---------- EXTRACT TO READ

Standard Error: 0.209

b. Using the Archery analogy discussed in the class, draw a representative target board to comment upon the accuracy and precision of the estimator. (3)

The target board should represent high accuracy but low precision

Hypothesis Testing (12)

Test the following claims for Renault Vehicles

a. city mileage is greater than 23 mpl

b. highway mileage is greater than 29 mpl

c. highway mileage is not the same as the city mileage

Note, make appropriate assumptions, develop the null and alternate hypotheses, evaluate the test statistic, present the threshold value and consequently, make appropriate inferences.

# Load the dataset
data <- fueleconomy::vehicles %>% filter(make=="Renault")

# Test for city mileage being greater than 23 mpl (One Sample t-test)
message("Null Hypothesis: City mileage is less than or equal to 23 mpl")
message("Alternative Hypothesis: City mileage is greater than 23 mpl")
t = round((mean(data$cty) - 23) / (sd(data$cty) / sqrt(nrow(data))), digits=3)
v = qt(0.95, df=nrow(data)-1)
message("t-statistic: ", round(t, digits=3))
message("Critical value: ", round(v, digits=3))
message("Decision: ", ifelse(t > v, "Reject Null Hypothesis", "Do not reject Null Hypothesis"))

Null Hypothesis: City mileage is less than or equal to 23 mpl

Alternative Hypothesis: City mileage is greater than 23 mpl

t-statistic: 0.046

Critical value: 1.694

Decision: Do not reject Null Hypothesis

# Test for highway mileage being greater than 29 mpl (One Sample t-test)
message("Null Hypothesis: Highway mileage is less than or equal to 29 mpl")
message("Alternative Hypothesis: Highway mileage is greater than 29 mpl")
t = round((mean(data$hwy) - 29) / (sd(data$hwy) / sqrt(nrow(data))), digits=3)
v = qt(0.95, df=nrow(data)-1)
message("t-statistic: ", round(t, digits=3))
message("Critical value: ", round(v, digits=3))
message("Decision: ", ifelse(t > v, "Reject Null Hypothesis", "Do not reject Null Hypothesis"))

Null Hypothesis: Highway mileage is less than or equal to 29 mpl

Alternative Hypothesis: Highway mileage is greater than 29 mpl

t-statistic: 0.286

Critical value: 1.694

Decision: Do not reject Null Hypothesis

# Test for highway mileage not being same as the city mileage (Paired t-test)
message("Null Hypothesis: Highway mileage is equal to city mileage")
message("Alternative Hypothesis: Highway mileage is not equal to city mileage")
t = round((mean(data$hwy) - mean(data$cty)) / (sd(data$hwy - data$cty) / sqrt(nrow(data))), digits=3)
v = qt(0.975, df=nrow(data)-1)
message("t-statistic: ", round(t, digits=3))
message("Critical value: ", round(v, digits=3))
message("Decision: ", ifelse(abs(t) > v, "Reject Null Hypothesis", "Do not reject Null Hypothesis"))

Null Hypothesis: Highway mileage is equal to city mileage

Alternative Hypothesis: Highway mileage is not equal to city mileage

t-statistic: 19.841

Critical value: 2.037

Decision: Reject Null Hypothesis

--------------------

#### EXERCISE REQUIREMENTS:
**A.** Answer these from the Renault mileage text, one line each, marked (i), (ii), (iii):
(i) What t-statistic is reported for the city mileage test?
(ii) What critical value is reported for the test of whether highway mileage equals city mileage?
(iii) What kind of t-test does the code comment name for the highway-versus-city comparison?
**B.** Rewrite the paragraph of the Renault mileage text that begins "Note, make appropriate assumptions" as a list of steps.
**C.** Quote the Renault mileage text between "# Test for highway mileage being" and "(sd(data$hwy) / sqrt(nrow(data))), digits=3)", inclusive.

---------- GIVEN ENTRIES

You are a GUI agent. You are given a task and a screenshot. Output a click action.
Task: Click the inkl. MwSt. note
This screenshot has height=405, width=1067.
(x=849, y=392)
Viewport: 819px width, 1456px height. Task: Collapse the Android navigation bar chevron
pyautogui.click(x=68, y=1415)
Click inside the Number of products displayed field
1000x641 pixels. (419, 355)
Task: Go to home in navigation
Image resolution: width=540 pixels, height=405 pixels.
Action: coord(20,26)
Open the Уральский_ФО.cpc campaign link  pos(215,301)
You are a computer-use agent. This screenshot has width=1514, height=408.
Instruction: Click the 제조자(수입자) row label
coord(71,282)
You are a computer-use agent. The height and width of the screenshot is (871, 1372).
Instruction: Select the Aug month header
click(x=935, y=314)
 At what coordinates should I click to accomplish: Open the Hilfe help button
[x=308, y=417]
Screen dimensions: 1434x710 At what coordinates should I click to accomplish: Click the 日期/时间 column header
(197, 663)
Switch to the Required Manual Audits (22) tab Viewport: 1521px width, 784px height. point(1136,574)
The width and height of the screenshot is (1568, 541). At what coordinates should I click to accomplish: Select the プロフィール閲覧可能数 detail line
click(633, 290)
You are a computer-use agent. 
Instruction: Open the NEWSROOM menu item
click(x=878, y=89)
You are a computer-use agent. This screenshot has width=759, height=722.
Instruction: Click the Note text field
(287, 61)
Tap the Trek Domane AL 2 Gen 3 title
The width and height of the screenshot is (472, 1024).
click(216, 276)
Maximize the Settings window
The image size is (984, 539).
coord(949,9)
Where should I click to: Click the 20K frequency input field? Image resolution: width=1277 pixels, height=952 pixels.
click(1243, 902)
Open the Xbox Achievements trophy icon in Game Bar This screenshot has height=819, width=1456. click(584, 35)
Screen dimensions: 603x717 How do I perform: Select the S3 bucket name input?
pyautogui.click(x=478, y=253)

--------------------

#### SOLVED PROBLEMS:
**A.**
(i) 0.046
(ii) 2.037
(iii) A paired t-test

**B.**
- Make appropriate assumptions.
- Develop the null and alternate hypotheses.
- Evaluate the test statistic.
- Present the threshold value.
- Make appropriate inferences.

**C.**
# Test for highway mileage being greater than 29 mpl (One Sample t-test)
message("Null Hypothesis: Highway mileage is less than or equal to 29 mpl")
message("Alternative Hypothesis: Highway mileage is greater than 29 mpl")
t = round((mean(data$hwy) - 29) / (sd(data$hwy) / sqrt(nrow(data))), digits=3)